Hi everyone

Its been awhile since I have been on. I have been feeling like run over dog dodo thanks to the MTX increased dose and seem to be struggling with depression and insomnia.

I just saw the dermatologist yesterday and since she got to see me at the very end of a healing stage from the latest skin flare, she doesnt think I have psoriasis. She is saying I have eczema. I by no means am a doctor, but I have compared my skin issues to my dad's (he also has PsA) and various pictures on medical sites and while in the flare, I definatley looked exactly like dad and all the pics. I was told to not come back until im in a flare. Guess its my fault I have found a lotion / mouisturizing / exfoliation routine that is working great for my skin finally! She didnt even do the biopsy that the rheumy wanted!

I go back to the Rheumy next week and we need to seriously talk about discontinuing the MTX, figuring out which other med he wants to put me on (enbrel or humera per my last visit, and I'm having a hard time deciding which one), help finding some type of pain management medication to tide me over until we figure out what works, and help with my poor little fingers. Also going to see about an antidepressant with my pcp when i see her first of the year!

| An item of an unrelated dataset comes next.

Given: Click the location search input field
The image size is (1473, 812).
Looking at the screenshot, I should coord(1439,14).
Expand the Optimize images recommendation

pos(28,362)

I know that several of my fingers and both thumbs suffer from trigger finger / thumb, but holy crap this is crazy pain! For about the last 3 weeks I wake up in the night with horrible pain especially in my right thumb, and it is usually in the bent position. It will not release voluntary or involuntary. Eventually later in the morning it usually releases and just will not bend during the day. This morning it pulled a new trick. It finally released, but immediately bent again with no movement from me. I waited until it released and used a sport tape to keep it straight for the day. I have a wrist splint with abducted thumb on its way, and cannot wait (should be here tomorrow or thursday). I am dealing with the pain everywhere else that just seems to be increasing instead of getting better, but the pain in my poor little fat fingers is enough to drive me to drinking (would not be good on MTX haha).

Oh well, sorry to vent, just thought I would give an quick update and see how everyone was doing. Hope you all had a Happy Thanksgiving and are enjoying getting into the holiday spirit. (wont be much of a holiday here again, with no money and living in a 5th wheel travel trailer, there just isn't extra room for christmas decorations)

On a bright note, my mom and dad are going to renovate their garage so hubby and I can move in there. With me getting where i cannot do some of the physical things that need done to live in our trailer, I am hoping this will be a huge help! I wont have to load up our black water or propane tanks to fill / empty. We wont have any stairs at their place either (here we have stairs at the front door and into the bedroom and they just kill my knees).

You said you have trigger fingers/thumbs. The splints should work. . . If not, you may need to consider cortisone shots. Trigger fingers aren't too uncommon with PsA and other inflammatory diseases.

It sounds like you're making some nice progress in terms of medication changes and moving to an easier environment. Good for you.

Great to hear from you Filly! Wish you were feeling better, but that is great news about your living accommodations. Thanks for checking in!